A prominent and powerful man is embarrassed when private comments made behind closed doors are leaked to the media, causing a storm of criticism. There are calls for his removal by people who find his remarks utterly unacceptable and contemptible.
The reference just above is to Secretary of State John Kerry, who has brought down intense criticism upon himself because he had the temerity to use the word “apartheid” to describe the danger facing Israelis and Palestinians without a peace agreement. Israel supporters denounce his transgression in almost Biblical terms, never mind that some Israeli politicians have employed exactly the same word in discussing the endless conflict.

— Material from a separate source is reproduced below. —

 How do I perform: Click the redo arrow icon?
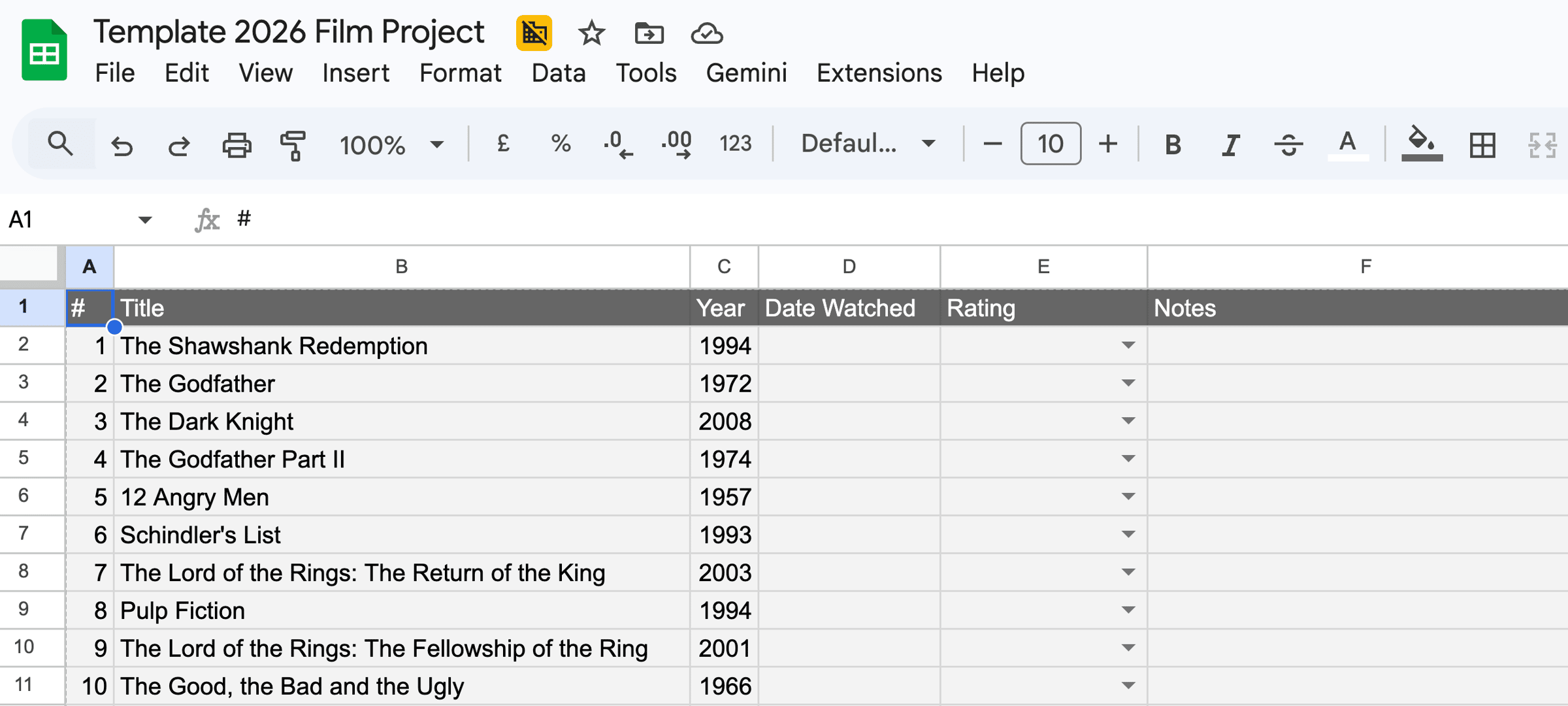click(178, 144)
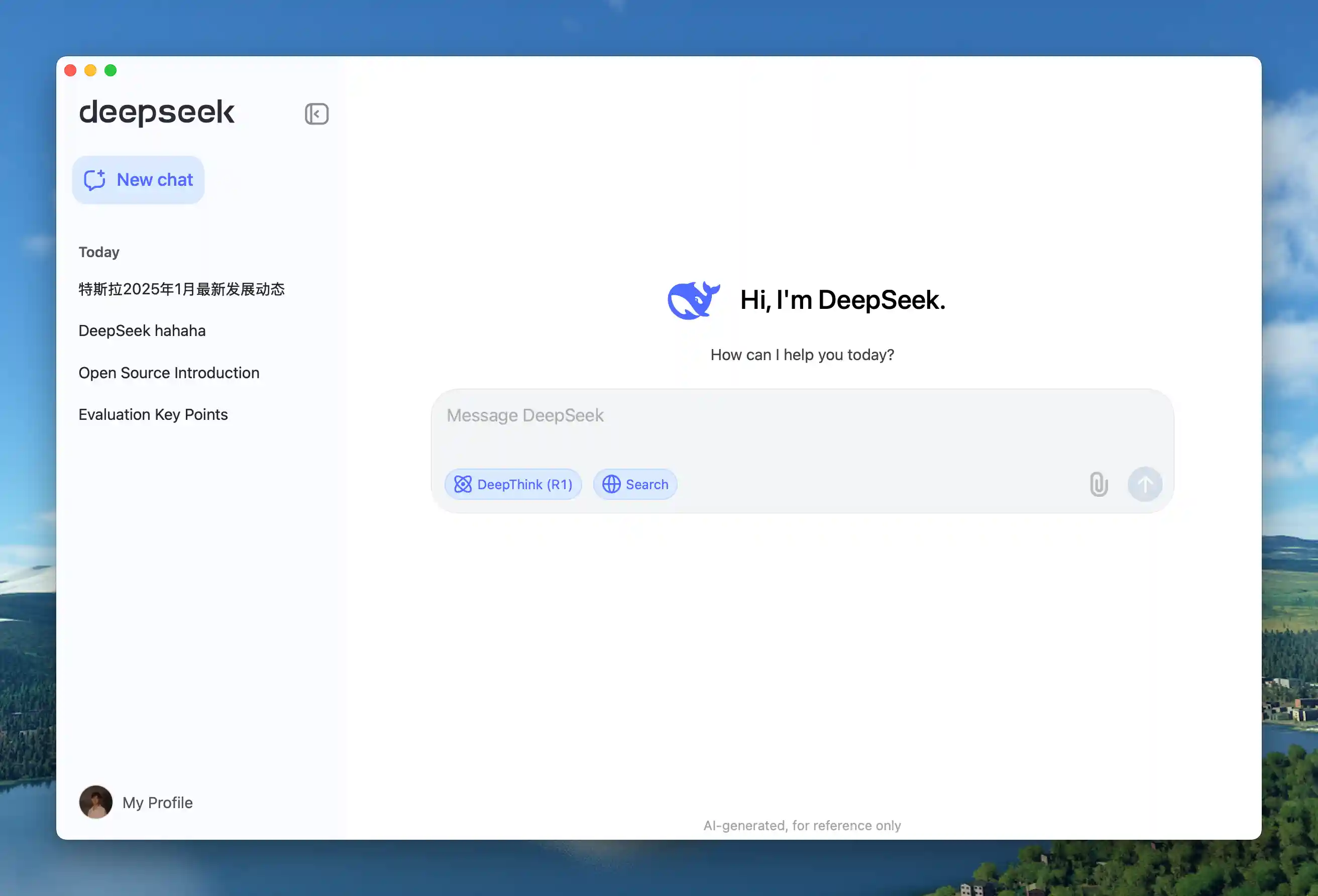1318x896 pixels.
Task: Click the profile avatar picture
Action: click(x=96, y=802)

Kerry was forced to express regret for using the dreaded word, but took the opportunity to remind us all of the high stakes involved in the Mideast. In fact, he is courageously tackling head-on the tangled conflict. His initiative is rightly compared to determined efforts of predecessors James Baker and Henry Kissinger.
Both worked in the aftermath of regional wars, respectively the 1991 First Gulf War and the 1973 Arab-Israeli War. Neither achieved comprehensive peace, but each eased tensions. Kerry is similar to them in approach: comfortable with details of diplomacy, disciplined and focused, aware breakthroughs are usually a result of private negotiation.
While serving as catalyst in negotiation between Israelis and Palestinians is fundamental to success, the wider regional context is essential for leverage. The Obama administration has a range of tools.
First, Israel is more dependent than ever on American good will as well as aid. Our alliance is based on powerful cultural and historical roots. Iran’s ominous nuclear development encourages Israel-U.S. military cooperation, despite diplomatic differences.
Second, in the past important progress in the Middle East has occurred despite disagreements between Israel and the U.S. President Jimmy Carter’s enormous determination and discipline achieved the historic 1978 Camp David accords between Egypt and Israel. Though occasionally frayed, the agreement has held.